Returning to Austin’s wedding example, when a bride or groom say “I do” during their own wedding
ceremony, it has the illocutionary force of marrying them, yet this is only the case if certain conditions are
satisfied. Most of these conditions are formally set out in the law, for example there must be witnesses and
the officiator must be legally allowed to marry the couple. If the bride and groom were to say, “I do” not
having satisfied these formal conditions, then their words might not constitute marriage at all, even though
the locutionary act remains the same. Austin named these conditions, both formal and otherwise, that are
required to perform speech acts with particular illocutionary forces, felicity conditions. When these felicity
conditions are not fulfilled, the illocutionary force of the speech act might not be successful. If this is the
case the speech act is said to misfire7.
Looking further at the marriage example, if one of the witnesses were to step forward and say, “I do”

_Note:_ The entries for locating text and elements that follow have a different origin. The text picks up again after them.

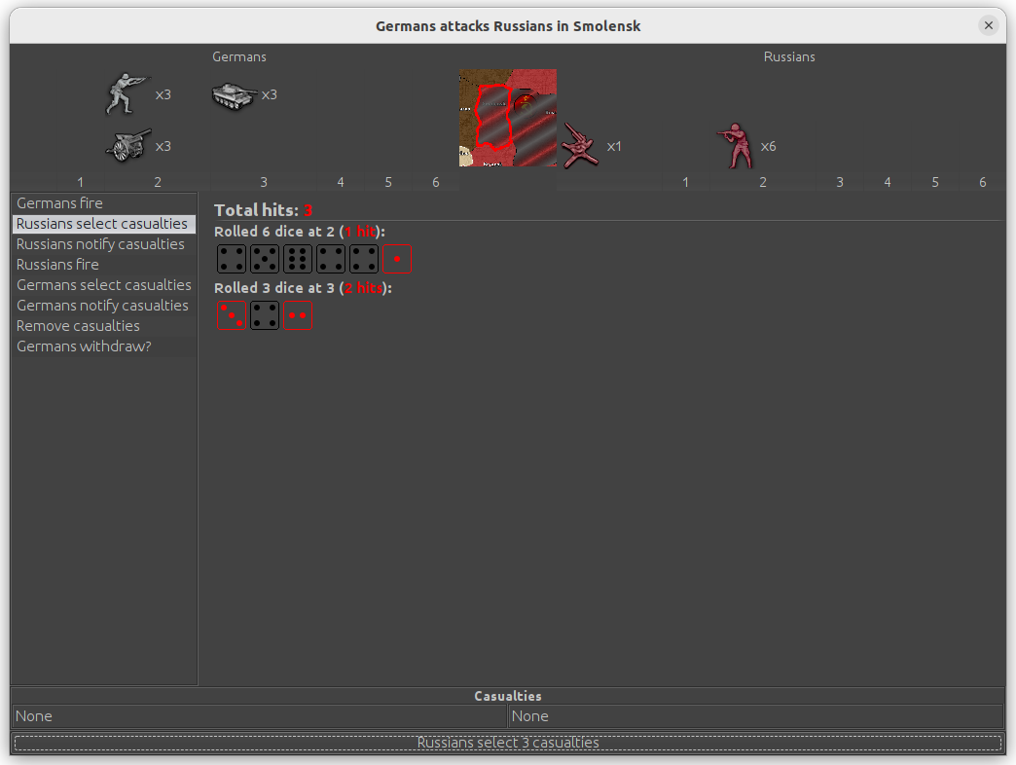Click the German tank unit icon
This screenshot has width=1016, height=765.
point(234,94)
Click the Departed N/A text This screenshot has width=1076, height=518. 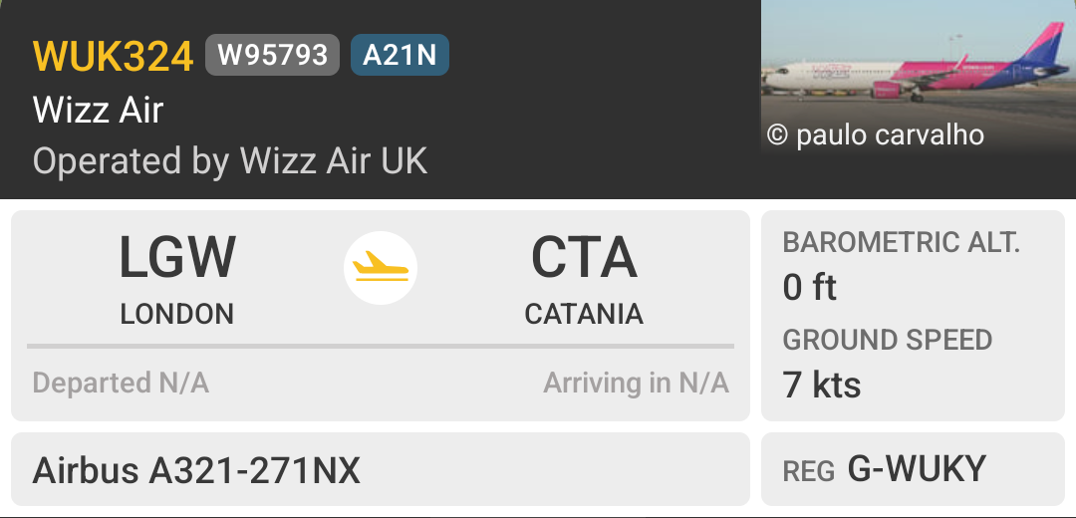point(121,383)
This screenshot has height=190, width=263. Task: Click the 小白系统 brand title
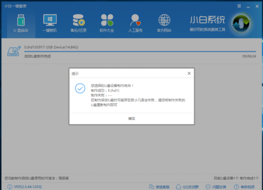(207, 20)
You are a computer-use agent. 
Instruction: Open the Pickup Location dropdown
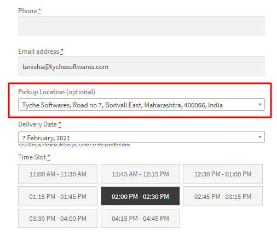tap(141, 105)
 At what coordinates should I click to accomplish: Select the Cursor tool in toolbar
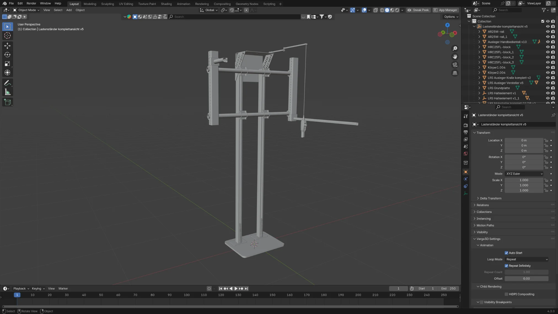point(7,36)
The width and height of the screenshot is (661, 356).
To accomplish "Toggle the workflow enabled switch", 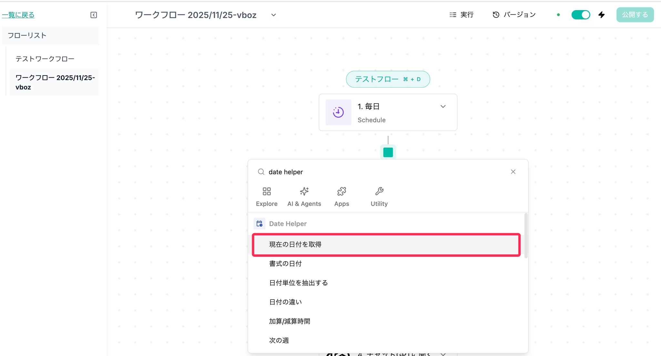I will (x=580, y=15).
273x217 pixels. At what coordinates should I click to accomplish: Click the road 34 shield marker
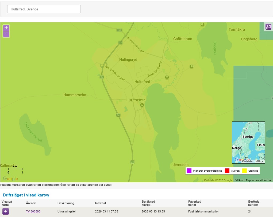tap(118, 115)
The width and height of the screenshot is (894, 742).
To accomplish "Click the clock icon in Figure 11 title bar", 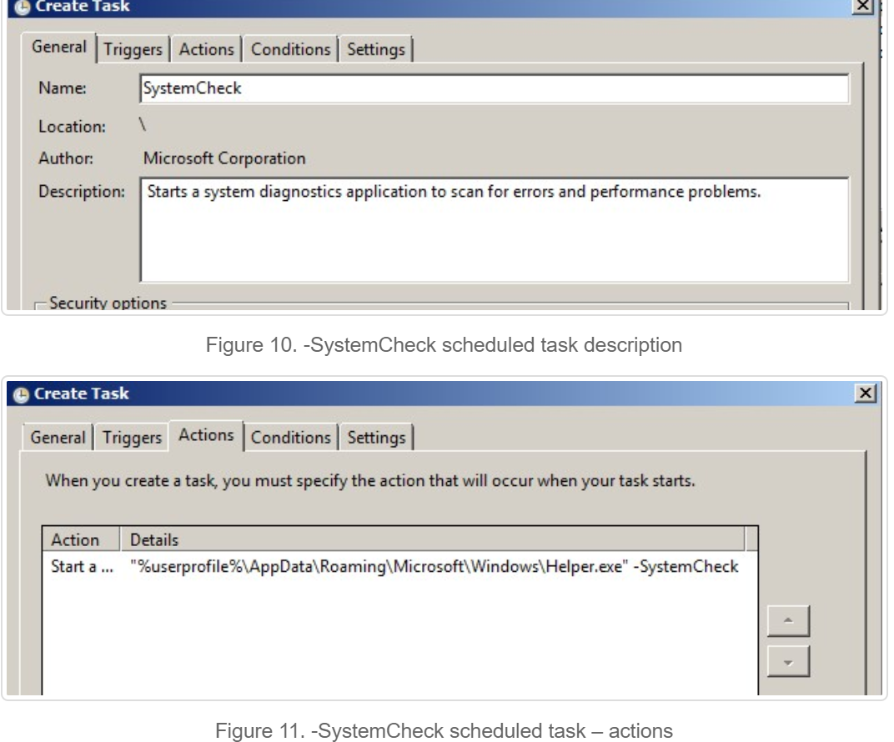I will [x=17, y=394].
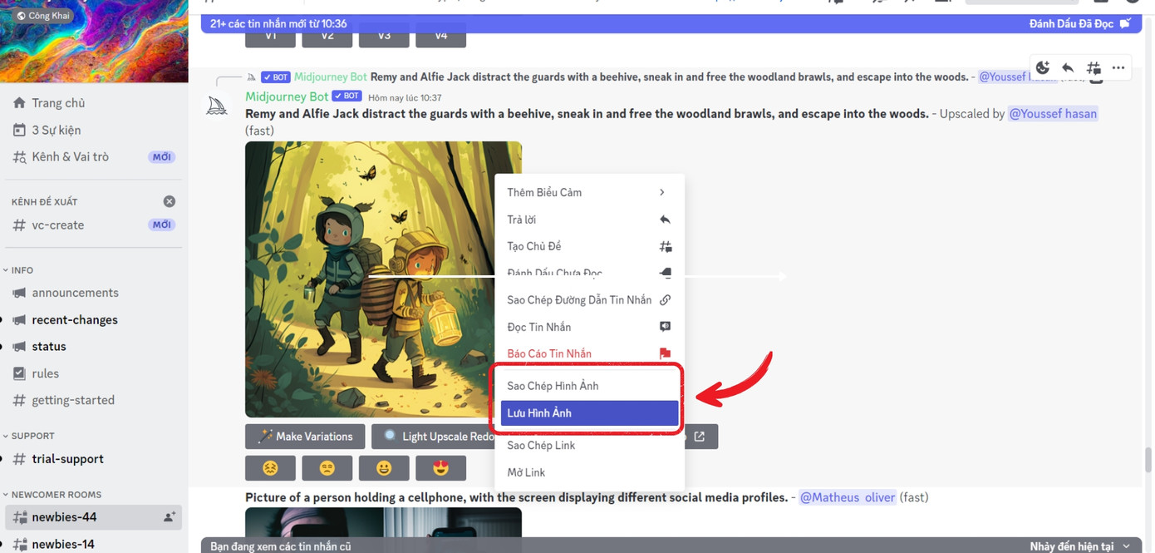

during the wedding, their speech would not constitute marrying. Even though the felicity conditions might
have been satisfied by the bride and groom, they would not have been satisfied by the witness. Although
the intention of a speech act is occasionally important, no matter how much the witness intends to marry
with their words a marriage would not be actualised by them, as the witness does not have the authority
required by the speech act. From this example we can see that the authority of the speaker is clearly a very
important felicity condition, as it dictates who may or may not be able to say certain speech acts. Another
example is the speech act “you are under arrest”. This speech act can only have the illocutionary force of
arresting someone if spoken by a person with the correct legal authority. However legal appointment is not
always necessary for securing the correct authority; within the domain of a school for example, a teacher
may hold the necessary authority to perform certain speech acts, whilst a student may not. For instance if a
teacher were to say, “you’re expelled” under the right circumstances, this would have the illocutionary
force of expelling the student. In contrast there are no circumstances under which a student might say
“you’re expelled” and it would have the illocutionary force of expulsion.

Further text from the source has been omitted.